Das Verhältnis zu den Verhältniswörtern ist nicht ungetrübt

Socken im Angesicht des Krieges

Das letzte Wort. Präpositionen für Denkfaule haben Konjunktur.
Das letzte Wort Von

Normung bewirkt zumeist Nützliches: Wie praktisch etwa, dass es bei Schraublampen nur zwei gebräuch­liche Typen von Fassungen gibt. Die Aufgabe der Lampenfassung allerdings ist auch schlicht: Entweder sie ermöglicht elektrischen Kontakt oder sie tut es nicht. Tertium non datur.

Was in der Sprache der Aufgabe der Fassung gleichkommt, erweist sich hingegen als deutlich komplizierter. Präpositionen stellen hier die Kontakte her, zwischen Objekten wie zwischen Subjekten: Es ist ein Riesenunterschied, ob ich etwas zu jemandem oder von jemandem bringe. Deshalb erfordert es der Gebrauch von Präpositionen, sich klar darüber zu werden, welche Verhältnisse sie ausdrücken sollen. Wohl deshalb bringen diese kleinen Wörter all jene in die Bredouille, die gerne raunen, also Dinge in Zusammenhang setzen wollen, ohne sich genauer über die Art des Zusammenhangs zu äußern.

Das mag die Konjunktur einer Universalpräposition des Unbestimmten erklären: gegenüber. Sie ist viel vager als Präpositionen, die klare Richtungen benennen, wie gegen, auf oder in; »gegenüber« wirkt statisch, trennt die beiden sprachlich verbundenen Glieder zugleich dem Sinn nach: Was ist das für eine Freundschaft, Liebe, Abscheu, ­Verachtung et cetera, die man eben nicht zu, für, gegen etwas oder jemand empfindet? »Gegenüber« ­ermöglicht es, ein starkes Wort folgenlos zu benutzen, denn dessen Bezugsobjekt steht ja eben nur »gegenüber«, bleibt unberührt.

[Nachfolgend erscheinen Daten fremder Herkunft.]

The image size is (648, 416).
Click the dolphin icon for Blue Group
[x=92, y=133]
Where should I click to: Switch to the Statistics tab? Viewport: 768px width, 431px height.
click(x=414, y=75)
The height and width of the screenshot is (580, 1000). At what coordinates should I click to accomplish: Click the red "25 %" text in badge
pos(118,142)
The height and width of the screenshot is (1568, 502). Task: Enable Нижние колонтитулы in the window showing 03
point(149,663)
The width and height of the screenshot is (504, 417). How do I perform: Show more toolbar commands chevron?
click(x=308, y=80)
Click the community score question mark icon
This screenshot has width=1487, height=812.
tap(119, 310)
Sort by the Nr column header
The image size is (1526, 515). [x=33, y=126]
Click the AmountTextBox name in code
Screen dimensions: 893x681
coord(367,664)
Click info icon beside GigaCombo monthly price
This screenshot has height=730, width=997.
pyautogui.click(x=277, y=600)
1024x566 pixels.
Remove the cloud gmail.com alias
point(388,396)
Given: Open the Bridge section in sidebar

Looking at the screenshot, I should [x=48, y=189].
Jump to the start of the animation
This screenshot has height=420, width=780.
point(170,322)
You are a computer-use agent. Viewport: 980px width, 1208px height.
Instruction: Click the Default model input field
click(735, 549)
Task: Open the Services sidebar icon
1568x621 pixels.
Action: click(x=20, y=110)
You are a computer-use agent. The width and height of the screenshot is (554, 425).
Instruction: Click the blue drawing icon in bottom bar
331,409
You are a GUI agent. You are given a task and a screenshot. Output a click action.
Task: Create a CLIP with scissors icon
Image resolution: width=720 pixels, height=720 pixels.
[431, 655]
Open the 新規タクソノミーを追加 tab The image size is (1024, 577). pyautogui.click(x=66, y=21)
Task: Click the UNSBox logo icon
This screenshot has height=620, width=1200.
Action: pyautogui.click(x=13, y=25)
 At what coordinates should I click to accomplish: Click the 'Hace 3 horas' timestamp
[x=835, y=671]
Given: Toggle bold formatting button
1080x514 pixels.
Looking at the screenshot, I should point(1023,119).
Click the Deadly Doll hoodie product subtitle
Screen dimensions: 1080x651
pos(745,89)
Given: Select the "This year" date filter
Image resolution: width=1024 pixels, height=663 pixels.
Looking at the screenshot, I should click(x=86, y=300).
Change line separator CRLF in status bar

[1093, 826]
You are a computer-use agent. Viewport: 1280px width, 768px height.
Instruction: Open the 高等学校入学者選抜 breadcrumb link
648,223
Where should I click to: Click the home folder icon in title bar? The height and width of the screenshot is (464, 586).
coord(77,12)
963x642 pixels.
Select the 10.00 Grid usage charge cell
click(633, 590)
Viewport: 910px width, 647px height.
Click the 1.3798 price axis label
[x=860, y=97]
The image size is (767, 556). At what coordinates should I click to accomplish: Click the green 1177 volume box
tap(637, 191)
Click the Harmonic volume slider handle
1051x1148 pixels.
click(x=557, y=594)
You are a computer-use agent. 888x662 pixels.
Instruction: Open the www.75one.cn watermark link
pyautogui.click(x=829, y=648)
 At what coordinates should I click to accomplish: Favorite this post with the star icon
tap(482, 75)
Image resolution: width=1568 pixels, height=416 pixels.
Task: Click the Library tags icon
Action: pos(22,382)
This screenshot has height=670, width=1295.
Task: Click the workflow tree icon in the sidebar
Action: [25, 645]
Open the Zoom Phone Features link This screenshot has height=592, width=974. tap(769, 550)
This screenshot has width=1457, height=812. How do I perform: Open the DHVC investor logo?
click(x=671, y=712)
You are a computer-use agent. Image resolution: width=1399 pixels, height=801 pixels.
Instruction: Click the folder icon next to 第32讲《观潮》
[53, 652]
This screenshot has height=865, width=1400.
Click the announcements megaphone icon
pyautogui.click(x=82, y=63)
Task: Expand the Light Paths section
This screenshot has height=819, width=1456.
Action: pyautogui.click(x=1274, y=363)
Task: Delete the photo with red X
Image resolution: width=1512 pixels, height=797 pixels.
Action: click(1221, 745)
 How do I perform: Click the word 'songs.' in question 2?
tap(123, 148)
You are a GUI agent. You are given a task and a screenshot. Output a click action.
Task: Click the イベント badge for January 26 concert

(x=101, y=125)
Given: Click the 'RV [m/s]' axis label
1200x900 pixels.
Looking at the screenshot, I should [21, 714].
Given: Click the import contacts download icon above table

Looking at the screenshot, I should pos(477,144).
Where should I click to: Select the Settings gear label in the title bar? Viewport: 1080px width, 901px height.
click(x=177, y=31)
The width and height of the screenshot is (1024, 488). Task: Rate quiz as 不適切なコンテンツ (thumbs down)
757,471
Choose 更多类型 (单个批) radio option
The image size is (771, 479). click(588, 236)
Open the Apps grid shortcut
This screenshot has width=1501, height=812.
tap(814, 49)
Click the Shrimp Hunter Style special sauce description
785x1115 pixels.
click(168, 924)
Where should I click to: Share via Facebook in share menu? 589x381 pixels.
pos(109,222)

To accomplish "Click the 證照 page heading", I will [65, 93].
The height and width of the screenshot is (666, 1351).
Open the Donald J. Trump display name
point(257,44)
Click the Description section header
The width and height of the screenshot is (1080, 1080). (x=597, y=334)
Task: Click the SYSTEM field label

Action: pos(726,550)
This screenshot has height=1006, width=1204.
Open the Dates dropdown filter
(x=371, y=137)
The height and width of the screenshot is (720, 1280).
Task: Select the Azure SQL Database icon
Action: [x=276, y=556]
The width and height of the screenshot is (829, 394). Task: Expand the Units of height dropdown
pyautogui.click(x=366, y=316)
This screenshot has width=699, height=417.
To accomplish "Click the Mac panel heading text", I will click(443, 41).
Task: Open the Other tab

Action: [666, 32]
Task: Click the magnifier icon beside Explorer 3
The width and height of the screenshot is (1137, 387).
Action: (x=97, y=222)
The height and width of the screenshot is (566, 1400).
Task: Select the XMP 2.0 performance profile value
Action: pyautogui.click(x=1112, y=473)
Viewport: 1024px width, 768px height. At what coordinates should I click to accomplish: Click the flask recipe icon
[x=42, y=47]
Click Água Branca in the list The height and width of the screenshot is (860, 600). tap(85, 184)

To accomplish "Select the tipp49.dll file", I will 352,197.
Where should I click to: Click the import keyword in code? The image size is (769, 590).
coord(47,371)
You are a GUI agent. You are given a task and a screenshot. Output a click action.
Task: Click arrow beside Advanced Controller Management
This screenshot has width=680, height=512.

Noch schlimmer nehmen sich bürokratische Synonyme für »gegenüber« aus: »Bezüglich« beispielsweise, ein fürchterliches Wort, das eine ­Beziehung behauptet, ohne sie selbst auszuweisen – es ist eben viel un­verbindlicher als kausale Präpositionen wie »wegen« oder »weil«, die verlangen, dass man tatsächlich begründet. Will man allerdings den Gipfel der Beliebigkeit erklimmen, so gebrauche man: angesichts. Klingt schön gewichtig, ist nie verkehrt und deshalb nie richtig. Denn angesichts des Kriegs kann man alles tun oder auch lassen, seine Kinder ausschimpfen, Socken stricken oder Gesetze beschließen. Ja, »angesichts« haucht sogar mathematischen ­Größen Eigenleben ein: Mittlerweile können Reallöhne angesichts der Inflation sinken, wie man liest.